_TO DO_
Word for word, set down the entries that follow.

** RECORDS PROVIDED follows **

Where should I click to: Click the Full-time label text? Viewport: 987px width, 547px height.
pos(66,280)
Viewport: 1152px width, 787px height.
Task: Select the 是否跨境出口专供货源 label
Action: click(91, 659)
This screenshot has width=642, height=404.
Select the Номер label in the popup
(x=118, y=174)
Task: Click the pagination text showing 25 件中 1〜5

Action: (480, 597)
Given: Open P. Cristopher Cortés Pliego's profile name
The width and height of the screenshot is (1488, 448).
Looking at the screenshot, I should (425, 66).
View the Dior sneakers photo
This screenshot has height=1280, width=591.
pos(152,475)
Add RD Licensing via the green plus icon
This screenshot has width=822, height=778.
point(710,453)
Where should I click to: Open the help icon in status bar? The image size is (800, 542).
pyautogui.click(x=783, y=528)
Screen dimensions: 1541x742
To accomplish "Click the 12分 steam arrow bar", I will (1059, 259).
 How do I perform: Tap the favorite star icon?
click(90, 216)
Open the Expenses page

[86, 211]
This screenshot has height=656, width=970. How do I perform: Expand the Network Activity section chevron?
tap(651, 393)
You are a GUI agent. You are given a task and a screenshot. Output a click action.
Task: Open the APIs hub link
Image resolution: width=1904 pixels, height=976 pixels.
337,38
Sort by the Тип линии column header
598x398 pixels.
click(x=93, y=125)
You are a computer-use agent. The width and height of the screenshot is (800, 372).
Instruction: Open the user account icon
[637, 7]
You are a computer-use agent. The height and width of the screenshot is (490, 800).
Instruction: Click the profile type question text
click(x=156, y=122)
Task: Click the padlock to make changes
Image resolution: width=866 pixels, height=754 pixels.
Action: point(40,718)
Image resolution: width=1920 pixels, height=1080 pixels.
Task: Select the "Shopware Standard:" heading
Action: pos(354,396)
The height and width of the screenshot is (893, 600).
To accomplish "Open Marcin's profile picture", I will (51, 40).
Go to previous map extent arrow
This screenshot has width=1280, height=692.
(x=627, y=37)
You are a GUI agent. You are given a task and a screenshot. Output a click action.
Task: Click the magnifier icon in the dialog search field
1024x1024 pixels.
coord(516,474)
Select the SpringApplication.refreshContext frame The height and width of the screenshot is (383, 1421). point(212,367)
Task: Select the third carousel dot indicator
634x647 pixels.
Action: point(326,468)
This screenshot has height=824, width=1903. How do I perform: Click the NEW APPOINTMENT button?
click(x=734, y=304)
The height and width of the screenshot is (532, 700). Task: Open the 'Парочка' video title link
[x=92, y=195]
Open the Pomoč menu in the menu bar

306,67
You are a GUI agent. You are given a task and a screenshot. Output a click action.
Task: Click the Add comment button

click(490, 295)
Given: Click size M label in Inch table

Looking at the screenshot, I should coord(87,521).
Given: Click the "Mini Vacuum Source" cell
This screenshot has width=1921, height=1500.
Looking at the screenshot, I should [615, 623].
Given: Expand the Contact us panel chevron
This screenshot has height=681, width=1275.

** End of RECORDS PROVIDED **

_SOLUTION FOR THIS PROBLEM_
Where should I click to: Click the Full-time label text? Viewport: 987px width, 547px height.
pos(66,280)
Viewport: 1152px width, 787px height.
Task: Select the 是否跨境出口专供货源 label
Action: click(91, 659)
This screenshot has width=642, height=404.
Select the Номер label in the popup
(x=118, y=174)
Task: Click the pagination text showing 25 件中 1〜5

Action: (480, 597)
Given: Open P. Cristopher Cortés Pliego's profile name
The width and height of the screenshot is (1488, 448).
Looking at the screenshot, I should (425, 66).
View the Dior sneakers photo
This screenshot has height=1280, width=591.
pos(152,475)
Add RD Licensing via the green plus icon
This screenshot has width=822, height=778.
point(710,453)
Where should I click to: Open the help icon in status bar? The image size is (800, 542).
pyautogui.click(x=783, y=528)
Screen dimensions: 1541x742
To accomplish "Click the 12分 steam arrow bar", I will (1059, 259).
 How do I perform: Tap the favorite star icon?
click(90, 216)
Open the Expenses page

[86, 211]
This screenshot has height=656, width=970. How do I perform: Expand the Network Activity section chevron?
tap(651, 393)
You are a GUI agent. You are given a task and a screenshot. Output a click action.
Task: Open the APIs hub link
Image resolution: width=1904 pixels, height=976 pixels.
337,38
Sort by the Тип линии column header
598x398 pixels.
click(x=93, y=125)
You are a computer-use agent. The width and height of the screenshot is (800, 372).
Instruction: Open the user account icon
[637, 7]
You are a computer-use agent. The height and width of the screenshot is (490, 800).
Instruction: Click the profile type question text
click(x=156, y=122)
Task: Click the padlock to make changes
Image resolution: width=866 pixels, height=754 pixels.
Action: point(40,718)
Image resolution: width=1920 pixels, height=1080 pixels.
Task: Select the "Shopware Standard:" heading
Action: pos(354,396)
The height and width of the screenshot is (893, 600).
To accomplish "Open Marcin's profile picture", I will (51, 40).
Go to previous map extent arrow
This screenshot has width=1280, height=692.
(x=627, y=37)
You are a GUI agent. You are given a task and a screenshot. Output a click action.
Task: Click the magnifier icon in the dialog search field
1024x1024 pixels.
coord(516,474)
Select the SpringApplication.refreshContext frame The height and width of the screenshot is (383, 1421). point(212,367)
Task: Select the third carousel dot indicator
634x647 pixels.
Action: point(326,468)
This screenshot has height=824, width=1903. How do I perform: Click the NEW APPOINTMENT button?
click(x=734, y=304)
The height and width of the screenshot is (532, 700). Task: Open the 'Парочка' video title link
[x=92, y=195]
Open the Pomoč menu in the menu bar

306,67
You are a GUI agent. You are given a task and a screenshot. Output a click action.
Task: Click the Add comment button

click(490, 295)
Given: Click size M label in Inch table

Looking at the screenshot, I should coord(87,521).
Given: Click the "Mini Vacuum Source" cell
This screenshot has width=1921, height=1500.
Looking at the screenshot, I should [615, 623].
Given: Expand the Contact us panel chevron
This screenshot has height=681, width=1275.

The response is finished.